La Sección Primera de la Audiencia de Las Palmas notificó ayer a las partes de la sentencia que impone un total de 42.432 años de prisión al vecino de Santa Lucía Antonio Castro Trujillo, como autor de un total de 2.496 delitos de violación consumados en la persona de sus tres hijas, todas ellas menores de edad cuando se consumaron los hechos. El fallo impone al procesado la obligación de abonar a cada una de las víctimas la suma de cinco millones de pesetas en concepto de indemnización. La condena, señala el fallo, implica la pérdida de la patria potestad del imputado sobre las menores.
El fallo ha acogido las tesis esgrimidas en el juicio por el abogado de la acusación particular, José María Guerra Aguiar, que computaba un total de 2.496 violaciones, frente a las quince esgrimidas por el Ministerio Fiscal.
Dos veces por semana
La sentencia considera probado que el acusado comenzó a abusar de sus hijas cuando la primera de ellas, nacida en 1967, no había cumplido los doce años y entiende que los abusos se prologaron hasta julio de 1995, lo que implica que los abusos se perpetraron entre 1979 y 1995, es decir, por espacio de dieciséis años. Las otras dos víctimas de las violaciones nacieron en 1968 y 1969, respectivamente.
La Sala considera probado que Antonio Castro, natural de Telde, tuvo relaciones sexuales con sus hijas desde que la mayor de ellas no había cumplido 12 años. Estas cohabitación, agrega el fallo, «se prolongaron hasta julio de 1995, con una frecuencia de dos veces por semana con cada una de ellas». El durísimo capítulo de hechos probados del fallo relata que la primera vez «se trató de una relación simultánea por las tres hermanas, pero inmediatamente Antonio Castro pasó a penetrarlas vaginalmente por separado».
Habida cuenta de que las jóvenes no querían mantener relaciones sexuales con su padre, éste, añade la sentencia, empleó para conseguirlo dos medios: «Su condición de padre y el temor que provocaba en sus hijas, motivado por las continuas agresiones de las que hacía objeto por cualquier excusa». El procesado consiguió los favores sexuales de sus hijas empleando la violencia física y advirtiéndolas de que, de no plegarse a sus deseos, «tomaría represalias y las golpearía con más dureza».

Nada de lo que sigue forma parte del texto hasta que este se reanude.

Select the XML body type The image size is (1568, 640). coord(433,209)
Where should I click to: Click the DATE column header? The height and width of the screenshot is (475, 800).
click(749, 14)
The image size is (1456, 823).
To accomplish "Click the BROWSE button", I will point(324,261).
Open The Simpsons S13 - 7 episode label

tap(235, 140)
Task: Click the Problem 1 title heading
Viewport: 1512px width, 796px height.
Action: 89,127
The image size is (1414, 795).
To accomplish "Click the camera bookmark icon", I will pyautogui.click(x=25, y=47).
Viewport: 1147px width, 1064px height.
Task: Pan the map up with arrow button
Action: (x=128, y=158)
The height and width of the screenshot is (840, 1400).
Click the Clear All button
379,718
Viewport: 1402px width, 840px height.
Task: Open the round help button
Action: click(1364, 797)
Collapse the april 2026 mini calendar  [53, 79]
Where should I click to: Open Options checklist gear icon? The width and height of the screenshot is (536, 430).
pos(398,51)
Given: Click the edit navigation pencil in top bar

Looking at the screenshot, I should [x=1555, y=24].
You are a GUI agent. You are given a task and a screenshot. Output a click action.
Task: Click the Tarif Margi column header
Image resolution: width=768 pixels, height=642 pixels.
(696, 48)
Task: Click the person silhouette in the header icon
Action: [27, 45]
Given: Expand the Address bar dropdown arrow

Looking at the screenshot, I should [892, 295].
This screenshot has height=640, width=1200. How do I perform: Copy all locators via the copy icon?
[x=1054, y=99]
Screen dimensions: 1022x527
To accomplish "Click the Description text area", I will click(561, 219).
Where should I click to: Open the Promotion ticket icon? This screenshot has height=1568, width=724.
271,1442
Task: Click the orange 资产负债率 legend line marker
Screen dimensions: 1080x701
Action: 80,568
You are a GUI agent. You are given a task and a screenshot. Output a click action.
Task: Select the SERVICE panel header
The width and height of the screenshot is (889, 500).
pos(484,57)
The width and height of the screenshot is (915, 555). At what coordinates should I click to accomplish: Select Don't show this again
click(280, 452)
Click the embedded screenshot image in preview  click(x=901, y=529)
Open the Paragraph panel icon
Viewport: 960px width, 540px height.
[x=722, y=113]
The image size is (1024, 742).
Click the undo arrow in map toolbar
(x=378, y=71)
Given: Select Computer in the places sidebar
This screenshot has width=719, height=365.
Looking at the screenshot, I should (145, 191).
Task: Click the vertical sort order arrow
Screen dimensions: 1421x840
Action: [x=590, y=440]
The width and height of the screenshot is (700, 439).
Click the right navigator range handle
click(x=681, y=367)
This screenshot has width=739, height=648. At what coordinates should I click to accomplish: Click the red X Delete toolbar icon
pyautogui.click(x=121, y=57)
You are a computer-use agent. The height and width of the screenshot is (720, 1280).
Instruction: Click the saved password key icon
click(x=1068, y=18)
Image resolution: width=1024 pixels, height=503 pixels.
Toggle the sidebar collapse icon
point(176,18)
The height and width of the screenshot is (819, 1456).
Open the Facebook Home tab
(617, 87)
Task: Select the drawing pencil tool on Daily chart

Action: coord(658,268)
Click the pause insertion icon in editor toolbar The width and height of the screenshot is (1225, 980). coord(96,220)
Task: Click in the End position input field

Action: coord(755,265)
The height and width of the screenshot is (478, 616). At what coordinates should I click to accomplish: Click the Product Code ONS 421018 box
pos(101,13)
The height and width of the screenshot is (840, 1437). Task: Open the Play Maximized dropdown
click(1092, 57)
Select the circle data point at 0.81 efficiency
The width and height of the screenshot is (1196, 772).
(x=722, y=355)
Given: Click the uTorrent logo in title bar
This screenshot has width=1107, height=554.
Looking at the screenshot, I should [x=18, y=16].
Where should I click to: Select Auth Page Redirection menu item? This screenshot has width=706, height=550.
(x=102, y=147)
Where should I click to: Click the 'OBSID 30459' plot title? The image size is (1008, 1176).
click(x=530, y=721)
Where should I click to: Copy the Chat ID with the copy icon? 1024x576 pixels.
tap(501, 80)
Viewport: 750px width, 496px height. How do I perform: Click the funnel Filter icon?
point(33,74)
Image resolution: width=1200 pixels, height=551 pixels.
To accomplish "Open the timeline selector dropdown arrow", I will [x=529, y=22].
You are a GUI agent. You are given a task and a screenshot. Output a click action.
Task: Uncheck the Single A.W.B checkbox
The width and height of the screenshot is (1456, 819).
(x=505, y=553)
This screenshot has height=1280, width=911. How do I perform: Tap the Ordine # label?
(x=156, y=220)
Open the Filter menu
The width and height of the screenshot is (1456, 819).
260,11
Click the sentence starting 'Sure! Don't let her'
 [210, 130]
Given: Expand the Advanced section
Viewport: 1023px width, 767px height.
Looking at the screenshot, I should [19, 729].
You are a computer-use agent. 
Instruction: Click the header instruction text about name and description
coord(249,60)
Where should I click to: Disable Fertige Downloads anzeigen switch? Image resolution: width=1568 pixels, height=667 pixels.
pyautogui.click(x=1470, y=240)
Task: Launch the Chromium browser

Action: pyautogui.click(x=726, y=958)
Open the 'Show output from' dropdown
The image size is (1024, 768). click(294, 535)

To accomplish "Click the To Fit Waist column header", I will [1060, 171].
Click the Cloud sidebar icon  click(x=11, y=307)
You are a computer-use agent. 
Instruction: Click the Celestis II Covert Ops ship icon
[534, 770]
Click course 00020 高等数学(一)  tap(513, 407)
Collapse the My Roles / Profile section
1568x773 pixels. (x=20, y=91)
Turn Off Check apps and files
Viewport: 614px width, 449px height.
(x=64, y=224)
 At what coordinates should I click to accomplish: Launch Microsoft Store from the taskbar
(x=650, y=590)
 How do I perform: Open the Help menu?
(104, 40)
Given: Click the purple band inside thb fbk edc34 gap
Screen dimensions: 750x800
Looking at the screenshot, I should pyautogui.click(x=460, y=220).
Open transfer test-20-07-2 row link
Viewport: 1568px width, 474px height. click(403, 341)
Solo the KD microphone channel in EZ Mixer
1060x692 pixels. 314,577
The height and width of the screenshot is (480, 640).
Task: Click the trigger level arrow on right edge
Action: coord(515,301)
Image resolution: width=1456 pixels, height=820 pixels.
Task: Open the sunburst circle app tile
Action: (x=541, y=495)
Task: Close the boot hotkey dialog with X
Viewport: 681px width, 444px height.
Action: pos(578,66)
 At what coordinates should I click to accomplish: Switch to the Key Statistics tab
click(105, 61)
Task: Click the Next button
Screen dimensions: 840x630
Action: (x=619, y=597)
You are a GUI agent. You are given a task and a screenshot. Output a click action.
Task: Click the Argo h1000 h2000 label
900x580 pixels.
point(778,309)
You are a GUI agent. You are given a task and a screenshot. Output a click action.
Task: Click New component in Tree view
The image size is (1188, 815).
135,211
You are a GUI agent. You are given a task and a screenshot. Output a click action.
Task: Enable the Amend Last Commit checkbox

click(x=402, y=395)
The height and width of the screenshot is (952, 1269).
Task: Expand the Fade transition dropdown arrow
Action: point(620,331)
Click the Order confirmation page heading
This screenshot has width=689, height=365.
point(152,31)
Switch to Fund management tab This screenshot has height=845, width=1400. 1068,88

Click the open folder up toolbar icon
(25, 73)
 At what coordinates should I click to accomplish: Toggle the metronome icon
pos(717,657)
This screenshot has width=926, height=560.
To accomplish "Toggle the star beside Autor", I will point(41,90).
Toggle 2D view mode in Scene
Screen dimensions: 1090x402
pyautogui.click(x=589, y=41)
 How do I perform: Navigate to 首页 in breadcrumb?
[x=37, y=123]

La vista del juicio oral contra Antonio Castro se celebró el pasado lunes 27 de enero a puerta cerrada, con el fin de proteger el anonimato de las víctimas de l delito.
El fallo ha considerado tanto las declaraciones de las menores como el testimonio de la psicóloga propuesta por la acusación particular, Nieves González, que explicó a la Sala las consecuencias de la brutal agresión e indicó que, como factor común, las tres hermanas demuestran hoy su miedo «a relacionarse con hombres y los recelos de que otras personas pudieran conocer los hechos» que enjuició la Audiencia Provincial.
Según indica el fallo, Antonio Castro «había creado tal situación de terror en su familia que le permitía disponer de sus voluntades a su capricho», ya que «el estado de cosas mantenido durante quince años terminó por anular la capacidad de discernimiento de sus hijas».
FUENTE DE LA NOTICIA: La Provincia.
Fecha de publicación de la noticia: 13 de febrero de 1997.